Calcium helps to mediate the constriction (vasoconstriction) and relaxation (vasodilatation) of blood vessels, nerve impulse transmission, muscle contractions, and the secretion of hormones such as insulin. Excitable cells, such as skeletal muscle and nerve cells, contain calcium channels in their cell membranes that allow for rapid changes in calcium concentrations. For example, when a muscle fibre receives a nerve impulse that stimulates it to contract, calcium channels in the cell membrane open to allow a few calcium ions into the muscle cell. These calcium ions bind to proteins within the cell that release a flood of calcium ions from inside the cell. The binding of calcium to a specific protein called troponin-c initiates a series of steps that lead to muscle contraction. The binding of calcium to a different protein provides energy for muscle contraction.

Clotting factor

Calcium has a very important role in the process to stop bleeding. It is one of the clotting factors that stop bleeding through clot formation. In this process, the calcium ions (Ca2+) act as cofactors. They bind to other clotting factors and activate them to form and build the clot and stop the bleeding.

Deficiency

A low blood calcium level usually implies abnormal parathyroid function, and is rarely due to low dietary calcium intake since the skeleton provides a large reserve of calcium for maintaining normal blood levels. Other causes of abnormally low blood calcium levels include chronic kidney failure, vitamin D deficiency, and low blood magnesium levels that occur mainly in cases of severe alcoholism. A chronically low calcium intake in growing individuals may prevent the attainment of optimal peak bone mass. Once peak bone mass is achieved, inadequate calcium intake may contribute to accelerated bone loss and ultimately the development of osteoporosis.

Toxicity

While low intakes of calcium can result in deficiency and undesirable health conditions, excessively high intakes of calcium can also have adverse effects. Adverse conditions associated with high calcium intakes are hypercalcemia (elevated levels of calcium in the blood), impaired kidney function, and decreased absorption of other minerals. Hypercalcemia can also result from excess intake of vitamin D, such as from supplement overuse at levels of 50,000 IU or higher. However, hypercalcemia from diet and supplements is very rare. Most cases of hypercalcemia occur as a result of cancer - especially in the advanced stages.

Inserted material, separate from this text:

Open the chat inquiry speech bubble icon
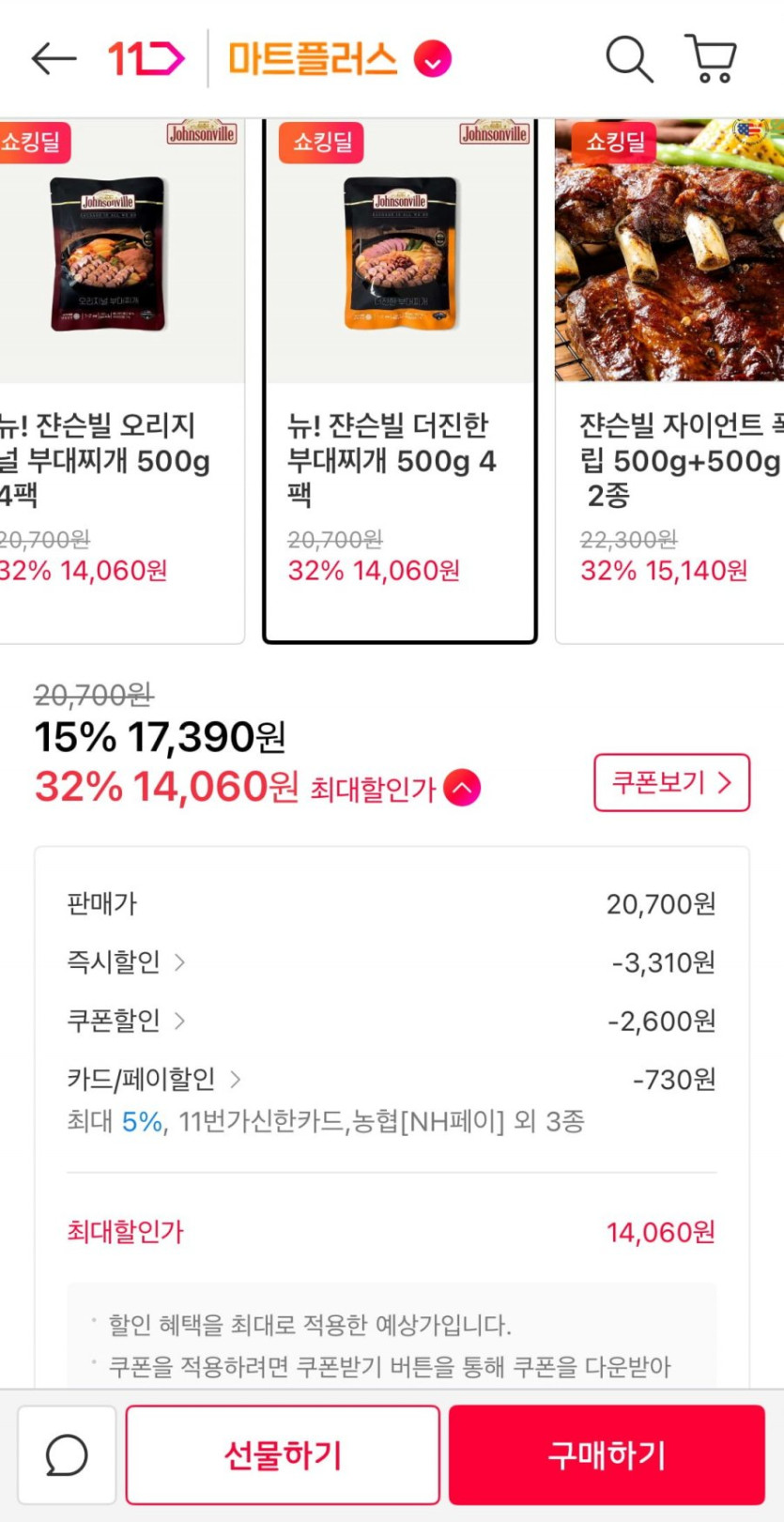 click(67, 1454)
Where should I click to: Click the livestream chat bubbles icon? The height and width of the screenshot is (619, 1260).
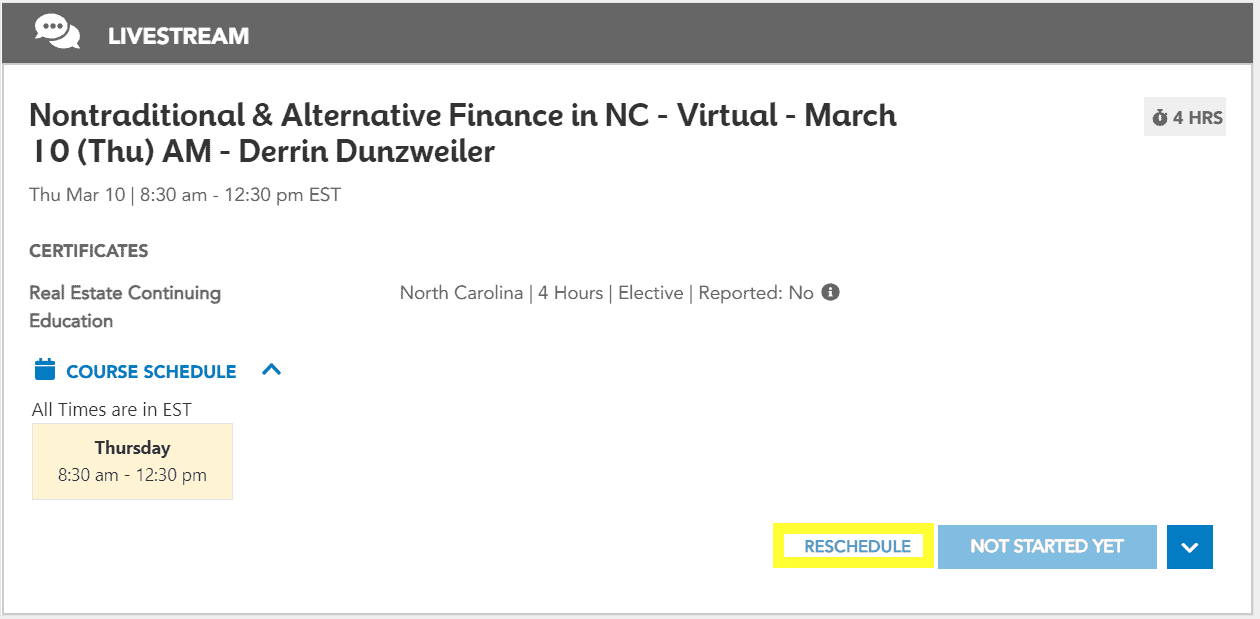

Another concern with high calcium intakes is the potential for calcium to interfere with the absorption of other minerals, iron, zinc, magnesium, and phosphorus.

Regulation

Calcium concentrations in the blood and fluid that surrounds the cells are tightly controlled in order to preserve normal physiological functioning. When blood calcium levels decrease, calcium-sensing proteins in the parathyroid glands send signals resulting in the secretion of parathyroid hormone (PTH), which, through a series of mechanisms, stimulates the release of calcium from bone by activating osteoclasts, and decreases the urinary excretion of calcium by increasing its reabsorption in the kidneys. When blood calcium rises to normal levels, the parathyroid glands stop secreting PTH, and the kidneys begin to excrete any excess calcium in the urine.